Visual computing algorithms recognize, manipulate, and synthesize massive visual data such as images, videos, and 3D graphics. These algorithms enable new use-cases on emerging mobile/embedded devices such as AR/VR headsets, robotics, and energy harvesting systems.

What makes visual computing exciting is that effective solutions not only span different computing layers, but also require us to venture beyond computing into other related fields such as optics and acoustics.

Algorithm-SoC Co-Design for Energy-Efficient Continuous Vision

Delivering real-time continuous vision in an energy-efficient manner is a tall order for mobile system design. To overcome the energy-efficiency barrier, today’s most prevalent efforts have largely focused on optimizing hardware (micro-)architecture for the vision kernels of interest, with little regard to the widersystem. Fundamentally, these approaches treat frames in real-time video streams as independent entities, and optimize the execution efficiency of each frame.

In contrast, our work takes a step back and re-examines the inherent execution model of continuous vision at the system-level. In particular, we harness a key trait of continuous vision: visual information changes only incrementally across frames in a real-time video stream. Therefore, the vision results can be incrementally computed from one frame to another without having to re-execute the entire vision algorithm on each frame. We propose a new algorithm that encodes frame pixel changes as object motion, and leverages the motion data to simplify the vision computation for the majority of real-time frames


Along with the new algorithm is the co-designed Systemson-Chip (SoC) architecture. To maximize the efficiency of the incremental vision computation, the new SoC architecture exploits the algorithmic synergies between different vision SoC components. Specifically, we observe that the pixel motion information is naturally generated by the Image Signal Processor (ISP) for temporal de-noising, which is performed early in the vision pipeline. We propose lightweight SoC augmentations that enable reuses of the motion data between the ISP and the vision algorithm with little compute overhead.

This work embodies two key themes of optimizing mobile continuous vision.

Semantic-Aware Virtual Reality Video Streaming

Virtual reality (VR) technologies have huge potential to enable radically new applications, among which spherical panoramic (a.k.a., 360°) video streaming is on the verge of hitting the critical mass. Current VR systems treat 360° VR content as plain RGB pixels, similar to conventional planar frames, resulting in significant waste in data transfer and client-side processing.
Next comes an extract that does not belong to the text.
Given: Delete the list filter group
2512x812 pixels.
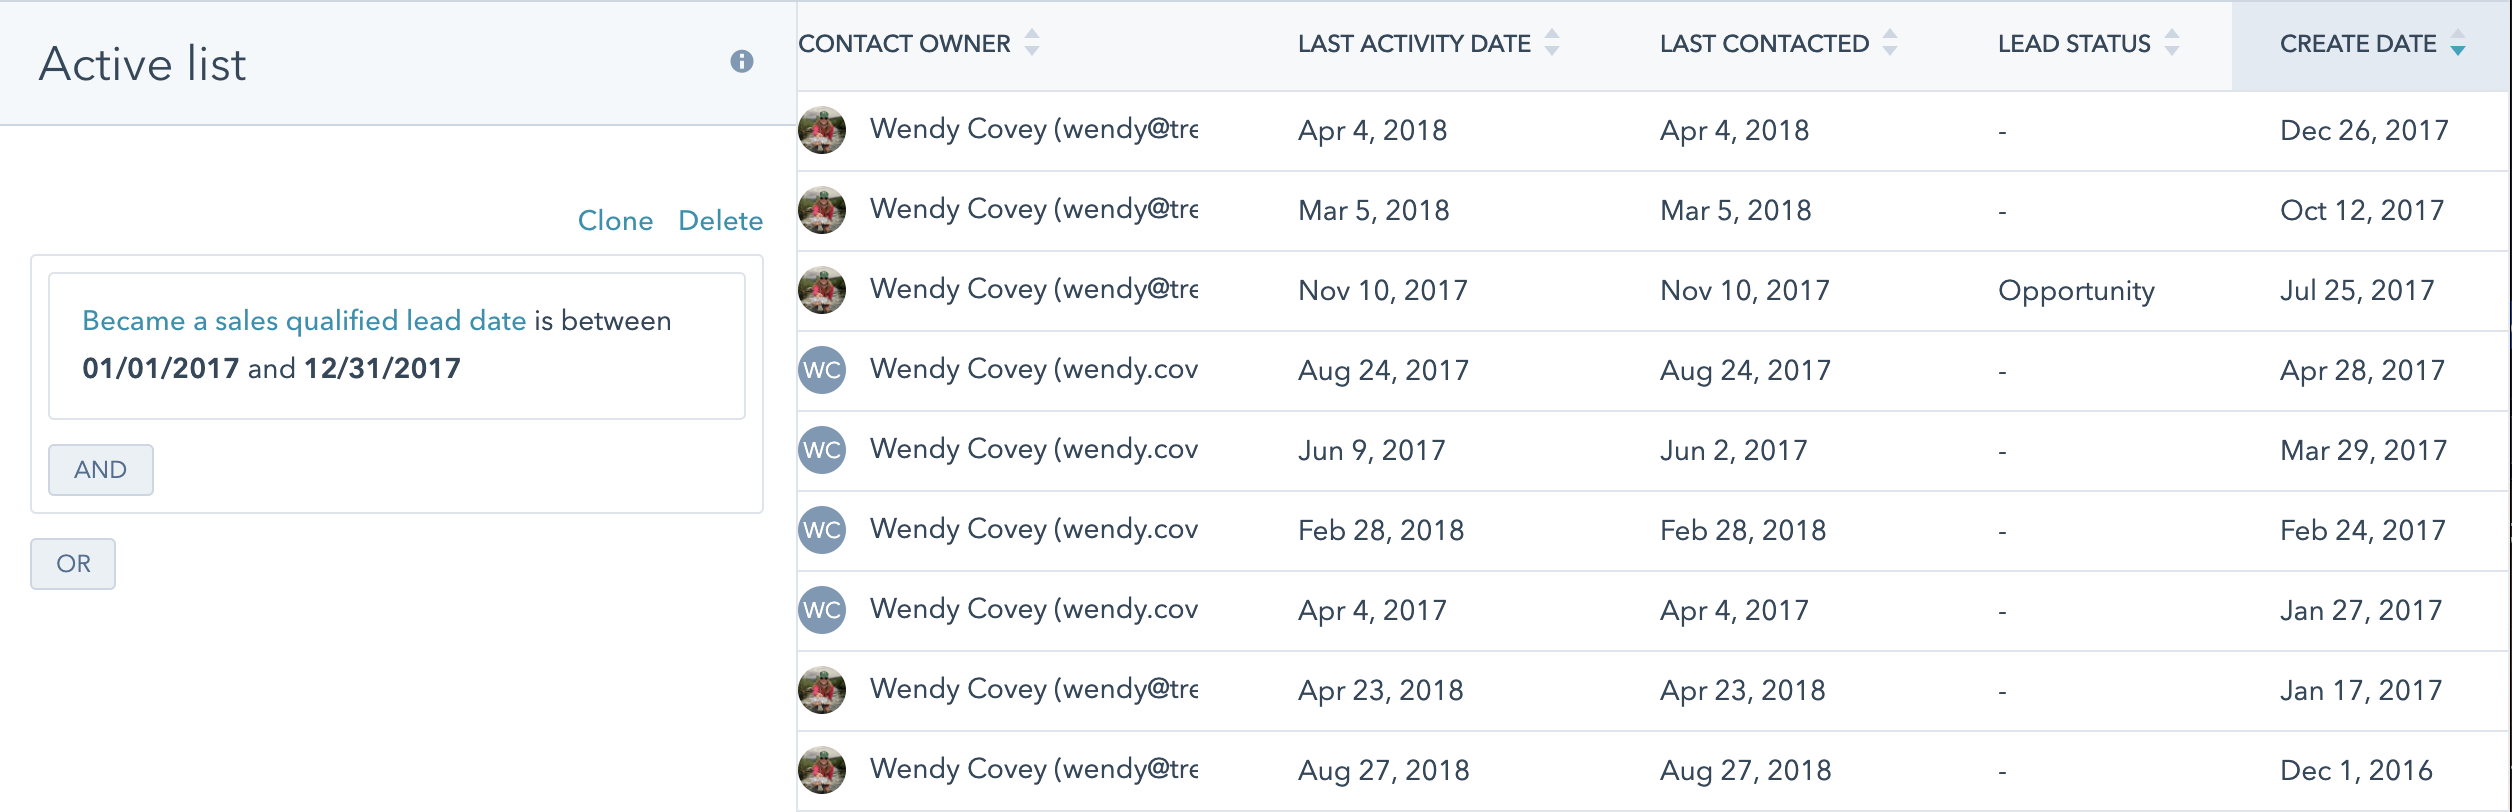Looking at the screenshot, I should [720, 220].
Our position paper makes the case that next-generation VR platforms can take advantage of semantics information inherent to VR content so as to improve the streaming and processing efficiency. To that end, we present SVR, a semantic-aware VR system that utilizes the object information in VR frames for content indexing and streaming. SVR exploits the key observation that end-users’ viewing behaviors tend to be object-oriented. Instead of streaming entire frames, SVR delivers miniature frames that cover only the tracked visual objects in VR videos. We implement SVR prototype with a real hardware board and demonstrate that it achieves significant device power saving and network bandwidth reduction.

In the long run, 360° video is just one form of the myriad of visual contents that are being generated and consumed. Computer systems researchers should fundamentally rethink how visual data is organized, managed, and processed. Distilling semantics information from visual data is a particular promising approach. Future developments should examine other forms of visual semantics and look beyond optimizing VR content streaming, but also processing, display, etc. We hope our work serves the first step in a promising new direction of research.